By MARTIN CRUTSINGER, Associated Press
WASHINGTON (AP) — The Senate has confirmed President Barack Obama's two nominees to the Federal Reserve Board, bringing the seven-member board to full strength for the first time since April 2006.
Harvard economics professor Jeremy Stein, a Democrat, was confirmed Thursday on a 70-24 vote. Former private equity executive Jerome Powell, a Republican, was confirmed, 74-21.
Obama had nominated the two in December, hoping that the pairing a Democrat and a Republican would quickly win the blessing of the Senate.
But Sen. David Vitter, R-La., who opposed Stein and Powell, had blocked their confirmations. Vitter said the pair would essentially serve as a rubber stamp for Fed Chairman Ben Bernanke's policies.
Vitter forced the Senate to go through a parliamentary procedure that required the nominees get at least 60 votes.
"I couldn't vote for the two nominees because they clearly support the current unprecedented activist monetary policies of the Fed," Vitter said during the Senate debate.
Vitter said that he agreed with economists who believe that the Fed's policy of keeping a key interest rate at a record low near zero since December 2008 is "a very dangerous policy" that runs the risk of igniting inflation problems in the future.
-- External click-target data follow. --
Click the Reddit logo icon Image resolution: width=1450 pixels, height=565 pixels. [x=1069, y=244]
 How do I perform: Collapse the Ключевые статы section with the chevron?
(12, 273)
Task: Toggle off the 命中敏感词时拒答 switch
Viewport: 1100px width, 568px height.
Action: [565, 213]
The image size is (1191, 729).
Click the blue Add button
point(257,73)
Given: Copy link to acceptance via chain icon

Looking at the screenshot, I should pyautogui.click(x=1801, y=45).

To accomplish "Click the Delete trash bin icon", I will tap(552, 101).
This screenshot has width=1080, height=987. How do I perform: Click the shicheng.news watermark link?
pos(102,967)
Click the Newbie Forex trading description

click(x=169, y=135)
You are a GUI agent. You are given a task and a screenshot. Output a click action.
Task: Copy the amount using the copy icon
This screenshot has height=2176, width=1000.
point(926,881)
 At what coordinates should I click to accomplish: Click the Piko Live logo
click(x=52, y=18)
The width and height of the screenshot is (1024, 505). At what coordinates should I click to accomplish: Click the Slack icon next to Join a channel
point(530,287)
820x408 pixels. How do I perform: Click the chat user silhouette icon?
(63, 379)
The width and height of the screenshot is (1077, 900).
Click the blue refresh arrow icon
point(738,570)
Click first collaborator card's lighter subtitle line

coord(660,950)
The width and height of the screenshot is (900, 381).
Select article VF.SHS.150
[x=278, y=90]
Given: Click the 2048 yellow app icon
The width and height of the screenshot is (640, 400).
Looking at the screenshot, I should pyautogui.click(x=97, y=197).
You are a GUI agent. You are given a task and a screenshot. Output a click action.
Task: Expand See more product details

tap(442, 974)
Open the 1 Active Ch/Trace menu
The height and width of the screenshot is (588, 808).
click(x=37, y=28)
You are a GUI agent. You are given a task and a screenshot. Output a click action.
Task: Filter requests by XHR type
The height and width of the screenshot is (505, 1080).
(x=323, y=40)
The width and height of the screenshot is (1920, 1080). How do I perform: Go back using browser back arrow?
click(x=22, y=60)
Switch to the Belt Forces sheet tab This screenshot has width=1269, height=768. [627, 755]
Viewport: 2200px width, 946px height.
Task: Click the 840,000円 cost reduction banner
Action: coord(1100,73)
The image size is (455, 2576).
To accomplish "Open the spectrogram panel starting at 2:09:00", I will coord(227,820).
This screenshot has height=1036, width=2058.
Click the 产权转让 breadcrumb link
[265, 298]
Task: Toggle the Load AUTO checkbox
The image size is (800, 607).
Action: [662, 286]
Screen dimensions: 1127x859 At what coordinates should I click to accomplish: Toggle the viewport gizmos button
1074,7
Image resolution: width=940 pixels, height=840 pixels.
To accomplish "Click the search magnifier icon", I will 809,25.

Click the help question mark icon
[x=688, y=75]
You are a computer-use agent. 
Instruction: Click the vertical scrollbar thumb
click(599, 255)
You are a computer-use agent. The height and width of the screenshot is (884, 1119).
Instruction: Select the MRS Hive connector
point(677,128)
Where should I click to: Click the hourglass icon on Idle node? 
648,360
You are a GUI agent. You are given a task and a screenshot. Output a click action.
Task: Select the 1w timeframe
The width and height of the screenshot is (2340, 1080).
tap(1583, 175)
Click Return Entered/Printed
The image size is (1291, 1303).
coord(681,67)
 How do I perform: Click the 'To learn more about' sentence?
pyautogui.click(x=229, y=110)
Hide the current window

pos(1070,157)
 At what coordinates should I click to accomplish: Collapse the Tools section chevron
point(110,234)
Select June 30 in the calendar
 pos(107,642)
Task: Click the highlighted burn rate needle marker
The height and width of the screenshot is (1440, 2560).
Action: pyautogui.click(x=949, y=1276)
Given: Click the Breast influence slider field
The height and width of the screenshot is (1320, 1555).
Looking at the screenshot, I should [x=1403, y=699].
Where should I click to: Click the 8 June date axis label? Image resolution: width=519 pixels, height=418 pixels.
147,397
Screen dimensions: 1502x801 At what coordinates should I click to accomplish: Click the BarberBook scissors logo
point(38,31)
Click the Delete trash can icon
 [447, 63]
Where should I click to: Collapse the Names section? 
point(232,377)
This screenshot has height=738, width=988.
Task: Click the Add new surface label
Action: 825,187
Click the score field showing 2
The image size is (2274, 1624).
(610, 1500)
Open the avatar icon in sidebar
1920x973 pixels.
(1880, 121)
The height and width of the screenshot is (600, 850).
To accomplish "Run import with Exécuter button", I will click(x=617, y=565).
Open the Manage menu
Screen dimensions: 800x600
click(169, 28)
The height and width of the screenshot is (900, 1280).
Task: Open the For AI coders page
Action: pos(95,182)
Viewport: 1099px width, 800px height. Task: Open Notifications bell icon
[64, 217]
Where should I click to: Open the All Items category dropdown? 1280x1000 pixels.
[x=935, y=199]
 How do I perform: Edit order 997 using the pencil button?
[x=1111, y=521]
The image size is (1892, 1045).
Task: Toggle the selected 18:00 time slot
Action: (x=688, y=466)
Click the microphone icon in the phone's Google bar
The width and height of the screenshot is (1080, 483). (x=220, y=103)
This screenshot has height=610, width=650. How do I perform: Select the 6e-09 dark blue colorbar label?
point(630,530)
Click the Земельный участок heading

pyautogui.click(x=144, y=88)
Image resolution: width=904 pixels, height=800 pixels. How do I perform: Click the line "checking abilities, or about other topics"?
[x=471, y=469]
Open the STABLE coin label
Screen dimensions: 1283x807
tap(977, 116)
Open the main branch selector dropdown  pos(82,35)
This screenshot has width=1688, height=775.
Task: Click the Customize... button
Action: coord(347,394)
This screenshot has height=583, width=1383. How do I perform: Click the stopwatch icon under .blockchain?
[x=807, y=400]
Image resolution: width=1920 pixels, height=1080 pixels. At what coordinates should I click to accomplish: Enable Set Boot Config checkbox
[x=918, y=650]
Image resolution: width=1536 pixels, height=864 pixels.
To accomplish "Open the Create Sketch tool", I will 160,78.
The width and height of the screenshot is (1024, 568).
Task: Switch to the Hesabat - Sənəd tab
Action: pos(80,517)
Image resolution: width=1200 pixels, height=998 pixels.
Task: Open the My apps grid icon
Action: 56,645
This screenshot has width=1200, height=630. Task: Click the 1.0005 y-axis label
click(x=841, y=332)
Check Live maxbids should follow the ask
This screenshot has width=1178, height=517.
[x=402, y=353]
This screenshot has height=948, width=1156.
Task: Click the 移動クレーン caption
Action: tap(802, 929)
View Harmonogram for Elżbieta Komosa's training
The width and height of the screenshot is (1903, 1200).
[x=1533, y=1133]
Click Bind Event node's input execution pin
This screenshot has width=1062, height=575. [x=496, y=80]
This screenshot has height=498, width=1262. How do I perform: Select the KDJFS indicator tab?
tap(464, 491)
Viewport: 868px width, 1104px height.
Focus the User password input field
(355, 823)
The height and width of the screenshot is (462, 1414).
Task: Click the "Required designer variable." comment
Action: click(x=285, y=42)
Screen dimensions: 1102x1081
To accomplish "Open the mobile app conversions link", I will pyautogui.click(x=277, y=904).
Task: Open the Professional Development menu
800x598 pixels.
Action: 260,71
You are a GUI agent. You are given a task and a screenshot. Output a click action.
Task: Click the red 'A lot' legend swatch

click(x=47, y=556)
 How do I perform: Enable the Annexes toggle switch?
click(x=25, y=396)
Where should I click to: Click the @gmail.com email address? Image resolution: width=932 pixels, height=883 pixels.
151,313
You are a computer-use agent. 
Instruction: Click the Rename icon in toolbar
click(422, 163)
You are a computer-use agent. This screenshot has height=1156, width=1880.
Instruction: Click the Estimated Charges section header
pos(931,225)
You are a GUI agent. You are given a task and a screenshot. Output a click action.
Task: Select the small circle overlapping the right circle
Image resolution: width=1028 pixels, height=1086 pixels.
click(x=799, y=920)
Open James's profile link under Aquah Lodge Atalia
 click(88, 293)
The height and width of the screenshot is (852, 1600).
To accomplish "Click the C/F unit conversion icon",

Bernanke has argued that the Fed's actions have been necessary to support an economy that is struggling with high unemployment.
Stein has served as a senior adviser at Treasury in the Obama administration and as an economist in President George H.W. Bush's administration. He has spent the bulk of his career teaching at Massachusetts Institute of Technology and Harvard, where he has specialized in financial regulatory issues.
Powell was Treasury undersecretary of finance for President George H.W. Bush. He has also worked at investment bank Dillon Read & Co. and the Carlyle Group, a private equity firm.
Powell will fill the term vacated by Frederic Mishkin, which is set to expire in 2014. Stein was nominated to fill the term of Kevin Warsh. That term is set to expire in 2018. A full Fed term runs for 14 years.